An Illinois healthcare manufacturing company has temporarily closed because it couldn't meet new state standards for ethylene oxide, a cancer-causing chemical.
Medline Industries in Waukegan is in the process of completing $10 million in upgrades designed to bring the plant into compliance with the state law, the Lake County News-Sun reported. The facility closed about a month ago.
The company expects to start full operations in a few weeks once the equipment is tested, Medline spokesman Jesse Greenberg said in a written statement.
The Lake County Health Department learned of the closure after it had started, said department spokeswoman Hannah Goering.
The closure means that air testing will be extended at least 30 additional days, Goering said. The Illinois Environmental Protection Agency is funding the testing, which is required for at least 30 days after Medline finishes installing its new equipment.
Goering said local officials decided not to wait for the the company's controls to be ready to begin testing because they wanted to collect as much information as possible, and the community requested monitoring.
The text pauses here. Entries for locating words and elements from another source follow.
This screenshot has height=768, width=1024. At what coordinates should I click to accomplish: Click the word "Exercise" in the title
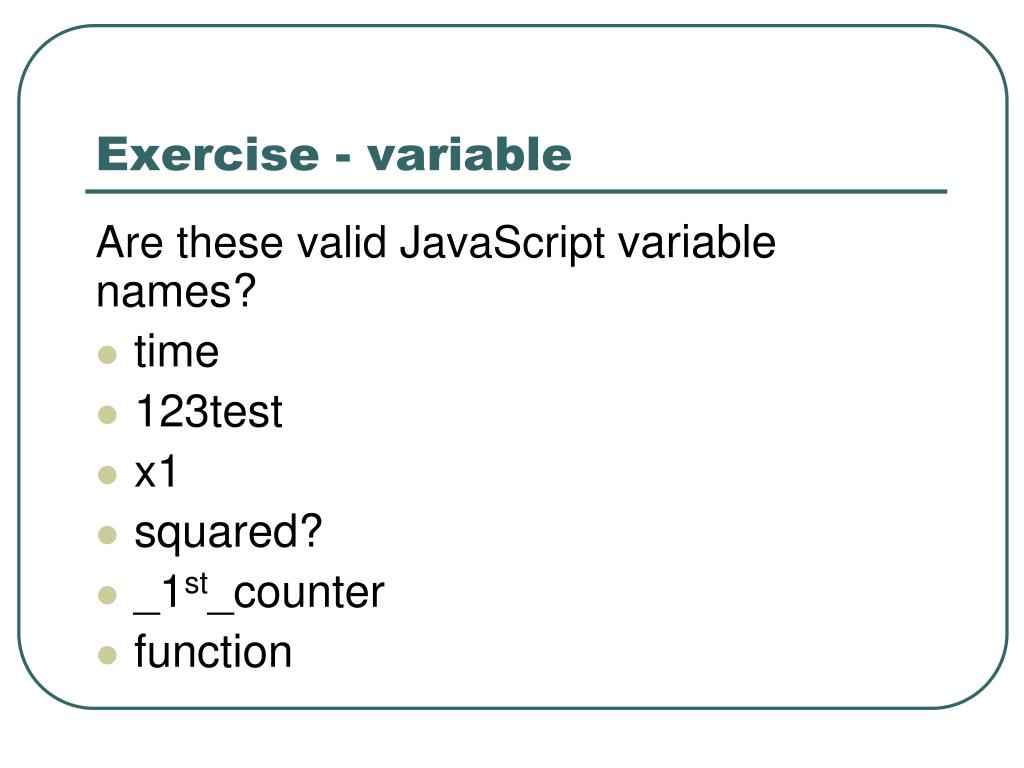[x=205, y=155]
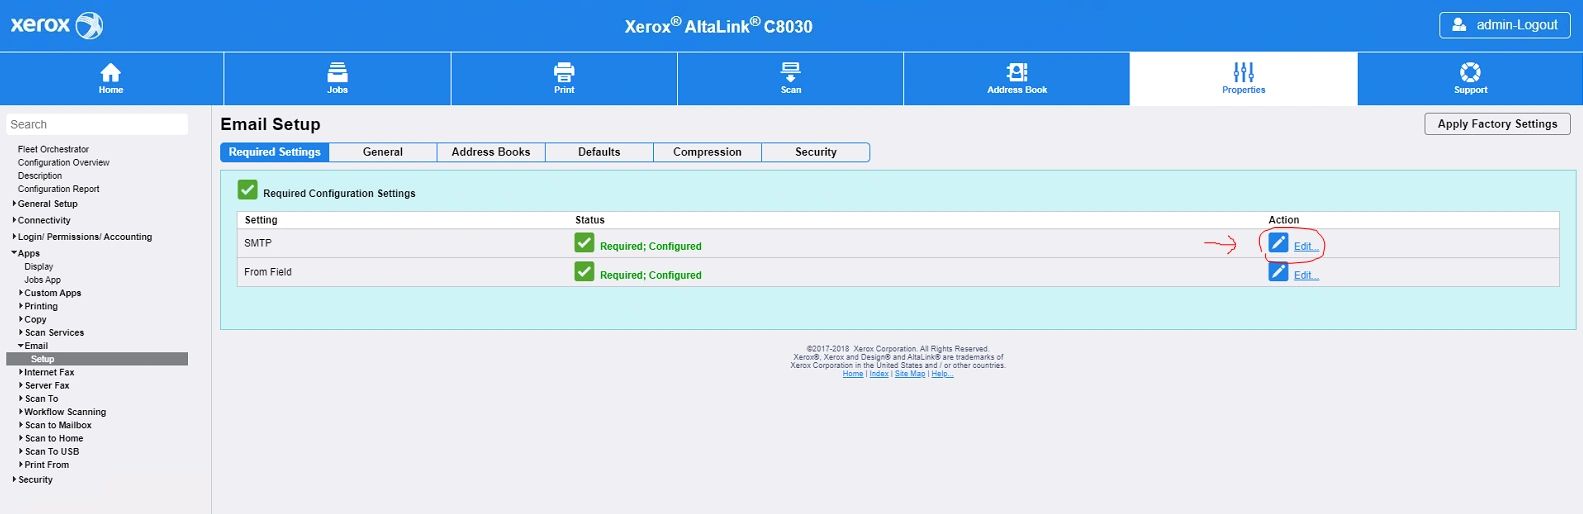The width and height of the screenshot is (1583, 514).
Task: Open the Jobs section icon
Action: [338, 72]
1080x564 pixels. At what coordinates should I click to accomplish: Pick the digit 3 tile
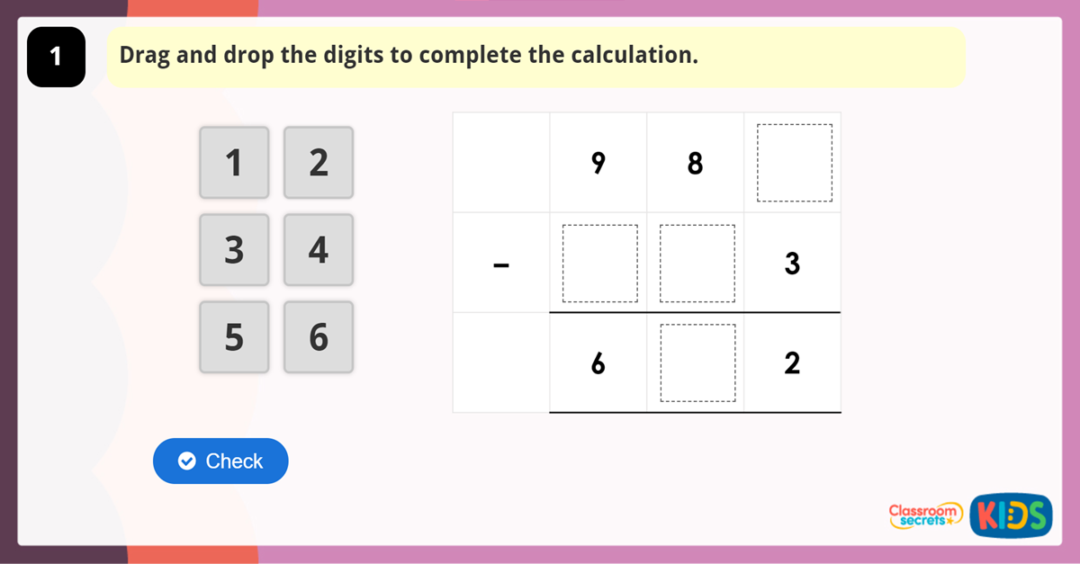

The IEPA’s construction permit to Medline requires the building to be placed under negative pressure so air can't escape.
The permit also caps plant emissions at 150 pounds (68 kilograms) per year, which is far less than the thousands of pounds the facility had previously been releasing into the community, an IEPA spokesman has said.
Greenberg said the plant has not laid anyone off as a result of the closure and employees are continuing to be paid.
“Medline’s investment in best available technology was made to meet or exceed both the requirements in the Matt Haller Act and our new Illinois EPA permit. When finished, Medline will abate more than 99.9% of all EtO (ethylene oxide) used at our facility,” Greenberg said.